▶ Requirement:
Each line of the data must be reproduced as it appears.

○ ○ ○ ○ ○ ○ ○

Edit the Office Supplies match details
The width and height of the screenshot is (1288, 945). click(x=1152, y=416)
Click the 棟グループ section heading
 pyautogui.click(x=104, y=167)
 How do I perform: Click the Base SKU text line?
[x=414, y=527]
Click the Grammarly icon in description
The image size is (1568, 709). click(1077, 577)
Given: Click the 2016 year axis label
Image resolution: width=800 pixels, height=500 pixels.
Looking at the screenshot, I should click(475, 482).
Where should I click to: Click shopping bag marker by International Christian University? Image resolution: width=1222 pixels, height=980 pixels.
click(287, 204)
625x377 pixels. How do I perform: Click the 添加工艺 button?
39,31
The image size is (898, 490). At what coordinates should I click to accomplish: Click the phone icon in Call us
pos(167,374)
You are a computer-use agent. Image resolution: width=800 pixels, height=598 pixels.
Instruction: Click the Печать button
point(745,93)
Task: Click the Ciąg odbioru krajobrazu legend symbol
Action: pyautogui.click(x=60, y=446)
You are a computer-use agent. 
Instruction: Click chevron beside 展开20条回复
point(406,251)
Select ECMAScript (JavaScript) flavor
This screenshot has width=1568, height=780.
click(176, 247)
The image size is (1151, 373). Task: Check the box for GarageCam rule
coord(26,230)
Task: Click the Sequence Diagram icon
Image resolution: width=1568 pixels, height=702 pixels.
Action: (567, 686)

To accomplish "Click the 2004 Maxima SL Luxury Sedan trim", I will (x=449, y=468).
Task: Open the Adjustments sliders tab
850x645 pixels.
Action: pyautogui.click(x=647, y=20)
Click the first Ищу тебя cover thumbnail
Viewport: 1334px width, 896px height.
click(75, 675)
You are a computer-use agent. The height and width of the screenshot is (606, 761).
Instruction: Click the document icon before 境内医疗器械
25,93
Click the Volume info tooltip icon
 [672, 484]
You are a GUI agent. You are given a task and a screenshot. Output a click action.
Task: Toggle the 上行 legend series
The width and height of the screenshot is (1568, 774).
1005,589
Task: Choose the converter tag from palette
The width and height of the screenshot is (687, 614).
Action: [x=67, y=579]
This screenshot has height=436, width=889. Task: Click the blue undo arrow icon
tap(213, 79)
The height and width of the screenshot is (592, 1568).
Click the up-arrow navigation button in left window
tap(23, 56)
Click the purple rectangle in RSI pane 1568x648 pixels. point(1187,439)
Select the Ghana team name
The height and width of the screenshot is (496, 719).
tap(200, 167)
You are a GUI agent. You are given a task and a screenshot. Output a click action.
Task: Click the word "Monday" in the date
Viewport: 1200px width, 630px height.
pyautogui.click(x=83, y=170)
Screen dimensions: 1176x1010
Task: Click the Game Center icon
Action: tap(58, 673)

○ ○ ○ ○ ○ ○ ○

▶ Reply to the task:
Edit the Office Supplies match details
The width and height of the screenshot is (1288, 945). click(x=1152, y=416)
Click the 棟グループ section heading
 pyautogui.click(x=104, y=167)
 How do I perform: Click the Base SKU text line?
[x=414, y=527]
Click the Grammarly icon in description
The image size is (1568, 709). click(1077, 577)
Given: Click the 2016 year axis label
Image resolution: width=800 pixels, height=500 pixels.
Looking at the screenshot, I should click(475, 482).
Where should I click to: Click shopping bag marker by International Christian University? Image resolution: width=1222 pixels, height=980 pixels.
click(287, 204)
625x377 pixels. How do I perform: Click the 添加工艺 button?
39,31
The image size is (898, 490). At what coordinates should I click to accomplish: Click the phone icon in Call us
pos(167,374)
You are a computer-use agent. Image resolution: width=800 pixels, height=598 pixels.
Instruction: Click the Печать button
point(745,93)
Task: Click the Ciąg odbioru krajobrazu legend symbol
Action: pyautogui.click(x=60, y=446)
You are a computer-use agent. 
Instruction: Click chevron beside 展开20条回复
point(406,251)
Select ECMAScript (JavaScript) flavor
This screenshot has width=1568, height=780.
click(176, 247)
The image size is (1151, 373). Task: Check the box for GarageCam rule
coord(26,230)
Task: Click the Sequence Diagram icon
Image resolution: width=1568 pixels, height=702 pixels.
Action: (567, 686)

To accomplish "Click the 2004 Maxima SL Luxury Sedan trim", I will (x=449, y=468).
Task: Open the Adjustments sliders tab
850x645 pixels.
Action: pyautogui.click(x=647, y=20)
Click the first Ищу тебя cover thumbnail
Viewport: 1334px width, 896px height.
click(75, 675)
You are a computer-use agent. The height and width of the screenshot is (606, 761).
Instruction: Click the document icon before 境内医疗器械
25,93
Click the Volume info tooltip icon
 [672, 484]
You are a GUI agent. You are given a task and a screenshot. Output a click action.
Task: Toggle the 上行 legend series
The width and height of the screenshot is (1568, 774).
1005,589
Task: Choose the converter tag from palette
The width and height of the screenshot is (687, 614).
Action: [x=67, y=579]
This screenshot has height=436, width=889. Task: Click the blue undo arrow icon
tap(213, 79)
The height and width of the screenshot is (592, 1568).
Click the up-arrow navigation button in left window
tap(23, 56)
Click the purple rectangle in RSI pane 1568x648 pixels. point(1187,439)
Select the Ghana team name
The height and width of the screenshot is (496, 719).
tap(200, 167)
You are a GUI agent. You are given a task and a screenshot. Output a click action.
Task: Click the word "Monday" in the date
Viewport: 1200px width, 630px height.
pyautogui.click(x=83, y=170)
Screen dimensions: 1176x1010
Task: Click the Game Center icon
Action: tap(58, 673)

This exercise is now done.